Red Maids are tiny annuals with spreading and branching stems. Blooming time is from February to June. These plants range from California
down to Baja California and out towards Arizona. This plant favors a disturbance (edge of a trail - which is where you are going to find 99% of
these flowers) and is a known fire follower. I have gone by these flowers in the early morning and late afternoon and have noticed that the flowers
were not opened up. Best time to take photographs seems to be after 9 AM and before 4 PM - possibly a result of ambient temperature and amount of
sunlight... Something to know!
The pink-magenta flowers are 3/4 inch in diameter with five petals and numerous white-yellow stamens. They appear at the tops of the stems in a leafy raceme.
The hairless alternating lance-shaped leaves are light-green, 1 to 3 inches long and spaced sparsely up the stems.
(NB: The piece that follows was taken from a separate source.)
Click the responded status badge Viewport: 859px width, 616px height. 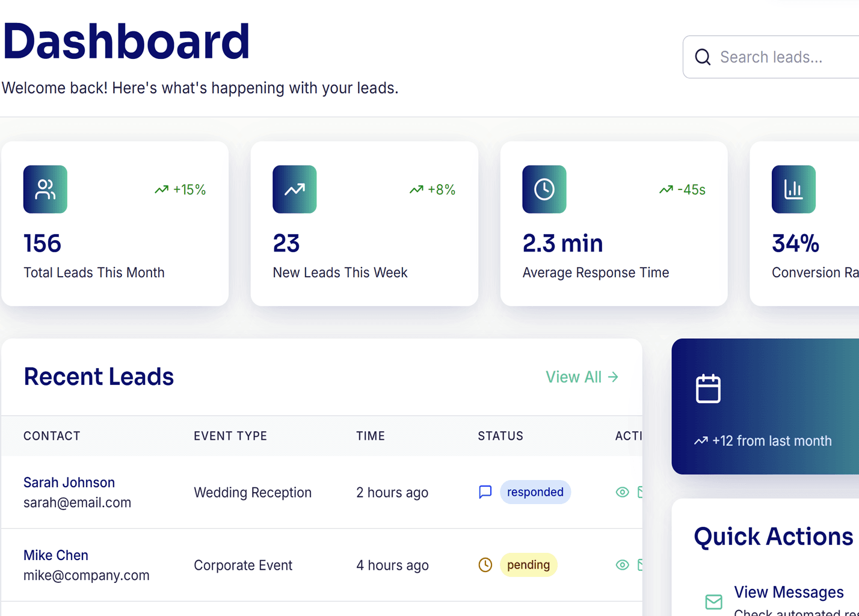535,492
Recent genetic analysis has lead to the reclassification of this plant - until recently known as Calandrinia ciliata. This analysis indicates that this plant is
distinct from the red maids found in South America who get to keep the name many of our local flowers books still reference: Calandrina ciliata.
Red Maid seeds were highly valued and eaten by Chumash and other native peoples. Seeds are known to be rich in dietary fats and at one time before the arrival of
Europeans, Red Maids grew much more extensively - all that invasive grass pushed a considerable amount of our native plants out of the way.
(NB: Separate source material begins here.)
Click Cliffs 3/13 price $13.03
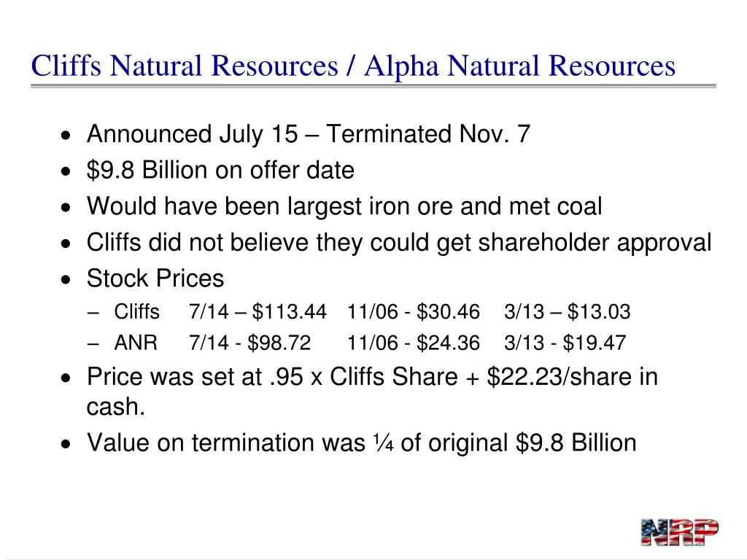The height and width of the screenshot is (560, 747). (x=599, y=311)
The plants were ripped out of the ground, left to dry then threshed to remove the seeds and stored in a basket. The seeds could then be eaten or ground into flour.
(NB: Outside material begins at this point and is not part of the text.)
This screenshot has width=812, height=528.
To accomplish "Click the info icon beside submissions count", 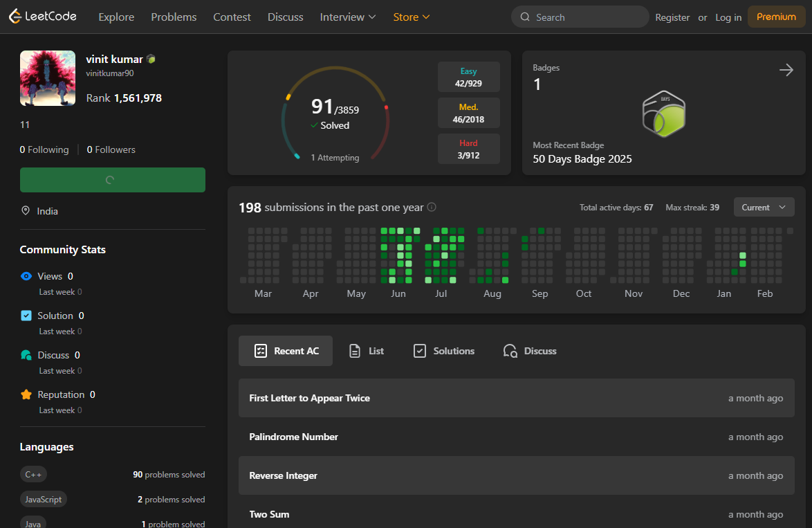I will coord(432,207).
The Chumash were known for setting fires to the grasslands to encourage the growth of Red Maids.
If you are interested in more this kind of information, be sure to purchase a copy of Chumash Ethnobotany
by Jan Timbrook. The seeds were also used in
ritual offerings as well. Another author, Philip Sparkman - The Culture of the Luiseño Indians, 1908, stated that Luiseño people also ate the shiny black seeds and the
tender young greens. This plant is related Miners Lettuce, and the two plants could be used together to make a pretty good salad.
Name Origin:The genus Calandrinia refers to Jean-Louis Calandrini, a Swiss professor in the 18th century. The species name menziesii refers to Archibald Menzies, who was a
Scottish surgeon, botanist, and naturalist.